Puisque M. le L’Aigle savait son nom de baptême, peut-être savait-il aussi son nom de famille… le nom de son père, mort sur l’échafaud ! Elle frissonna de la tête aux pieds ; elle crut vraiment qu’elle allait s’évanouir.

— Je sais… Oui, je sais que « Théo le petit pêcheur et batelier », est véritablement Magdalena, sous un déguisement…

— Mais… Comment le savez-vous ? Et depuis quand ? Je ne comprends pas…

— Je le sais, depuis le premier moment où je vous ai vue, Magdalena… Vous vous rappelez en quelles circonstances nous nous sommes rencontrés, n’est-ce pas ? Vous vous rappelez comme la brume était épaisse ? Si épaisse même que, lorsque je suis allé à votre secours, ma chaloupe touchait presqu’à la votre, sans que vous le sachiez ou que je le sache moi-même. Or j’ai surpris une conversation entre vous et M. Lassève ; ce dernier essayait de vous rassurer ; il vous sauverait la vie, disait-il, car il savait nager… Mais il se reprochait amèrement de ne pas vous avoir laissée à La Hutte, ce jour-là… À ce moment où le péril était si proche, il vous appelait par votre véritable nom.

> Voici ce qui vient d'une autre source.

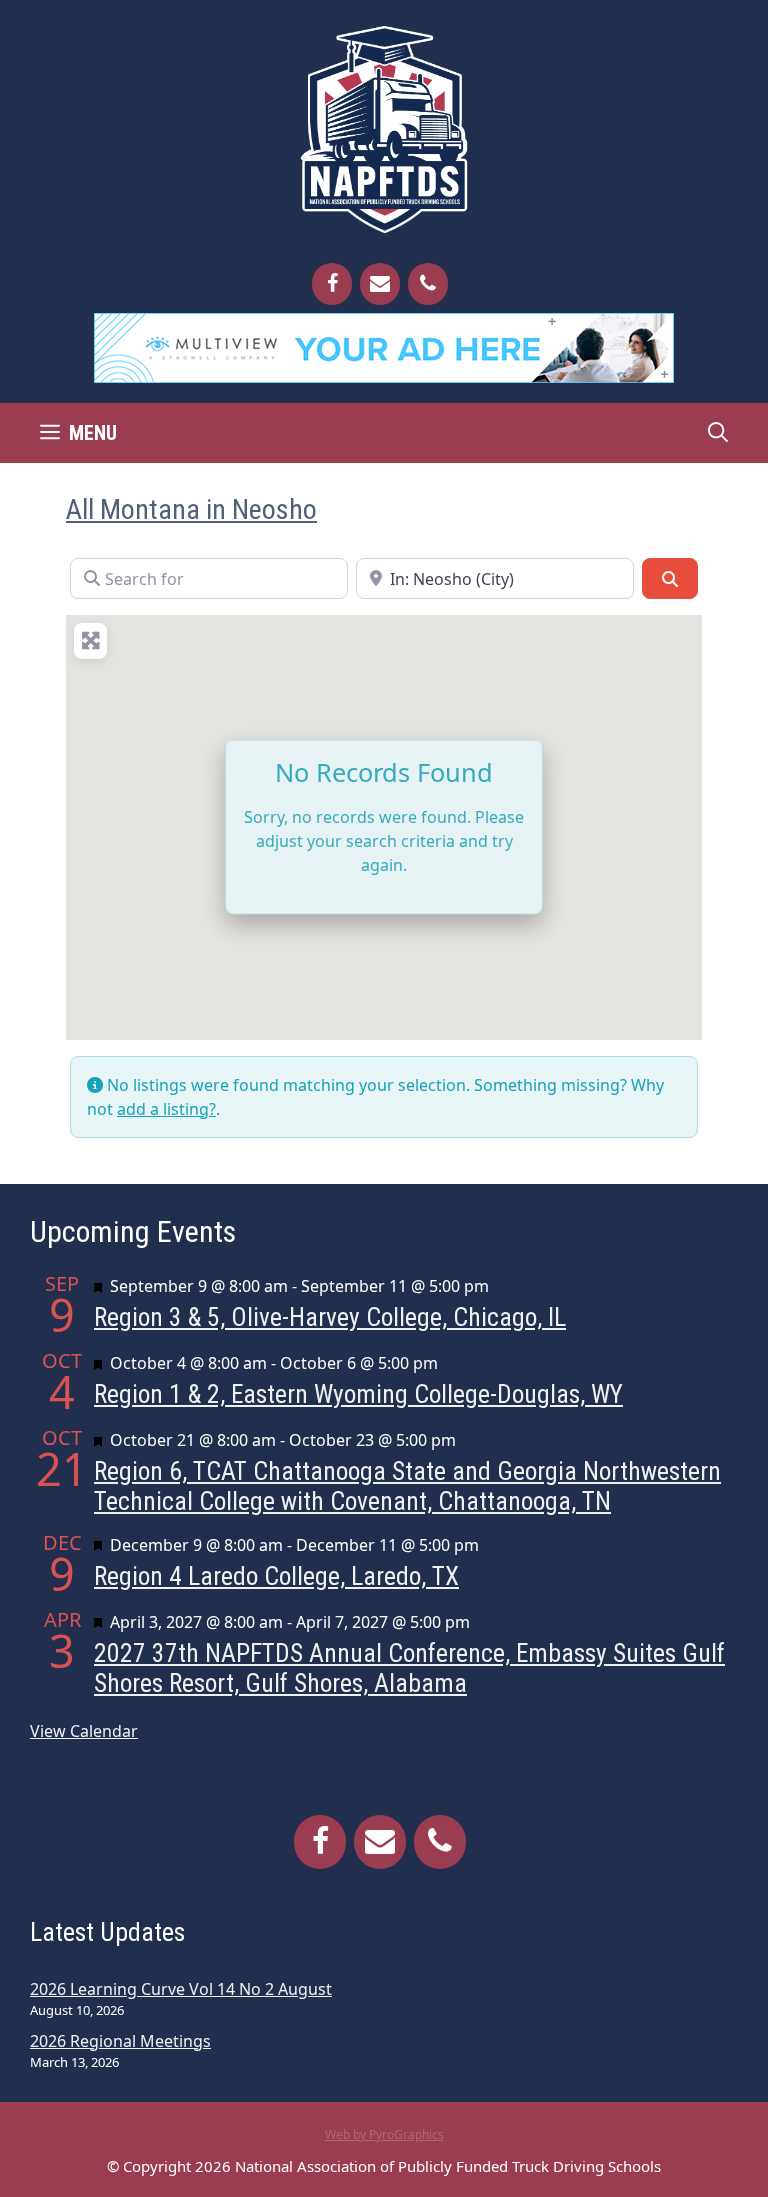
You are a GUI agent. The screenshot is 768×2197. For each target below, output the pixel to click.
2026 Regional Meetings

— Je… Je me souviens… murmura la jeune fille, avec un soupir de soulagement. Elle avait craint de si affreuses choses !

— Moi, je ne disais mot, continua Claude, car j’essayais de me guider sur vos voix n’ayant pas d’autre moyen de m’orienter dans la brume… Quelle fut donc ma surprise quand sur L’Aiglon, je vis au lieu d’une jeune fille du nom de Magdalena, un garçonnet du nom de Théo.

— Et vous saviez tout le temps ! Ce n’est presque pas croyable !

— Mais, oui, je savais tout le temps ! rit Claude. Et ajouta-t-il d’un ton grave, je sais autre chose aussi, Magdalena…

— Qu’est-ce donc ? demanda-t-elle, effrayée.

— Depuis ce premier instant où je vous ai aperçue, Magdalena, je sais… je sais que je vous aime !

— Impossible ! s’écria-t-elle.

— Impossible ? Pourquoi dites-vous que c’est impossible, Magdalena ? Vous êtes charmante, ma chérie ; vous voir, vous connaître, c’est vous aimer… Et vous, mon aimée ? Dites-moi, dites ! M’aimez-vous, un peu, en retour ? Avec la douce naïveté qui vous est propre, vous m’avez dit déjà que la différence d’âge qui existe entre nous « ça ne faisait rien »… M’aimez-vous, chère enfant ? Répondez franchement, je vous prie !

— Je… Je… Oh ! M. de L’Aigle, vous ne devriez pas me… me questionner ainsi !

— Répondez oui ou non seulement, mon aimée ! implora Claude. Si vous me répondez oui, je serai le plus heureux du monde… si vous me répondez non… eh ! bien, je serai infiniment malheureux ; mais, chère enfant, j’endurerai mon mal en silence et ne vous importunerai jamais. Magdalena, répondez-moi franchement, m’aimez-vous ?

— Oui… balbutia-t-elle, en rougissant et en détournant la tête.

— Ma bien-aimée ! s’exclama-t-il, en entourant de son bras valide la taille de la jeune fille. Et vous deviendrez ma femme bientôt ?

— Votre femme ?

— N’est-ce pas, ma chérie ? Ah ! si vous saviez comme ma maison me parait grande, vide, triste, depuis que vous êtes venue l’égayer par votre présence ! Dites, Magdalena, quand deviendrez-vous ma femme ?

— Oh ! Mais ! M. de L’Aigle ! Pas maintenant… Pas avant… je ne sais quand…

— Le mois prochain peut-être ?

— Impossible ! répondit-elle, heureuse quand même de se savoir tant aimée.

— Eh ! bien, alors disons dans les premiers jours de juin, consentit généreusement Claude.

— Je… Je… Le temps est court et…

— Ne vous tarde-t-il pas que nous ne nous séparions plus, ma chérie ?

— Oui, sans doute… Cependant… Et puis, il y a mon oncle… Je ne sais ce qu’il dira…

— Me permettez-vous de parler à M. Lassève ce soir, Magdalena ? Vous le savez, je retourne chez moi demain avant-midi.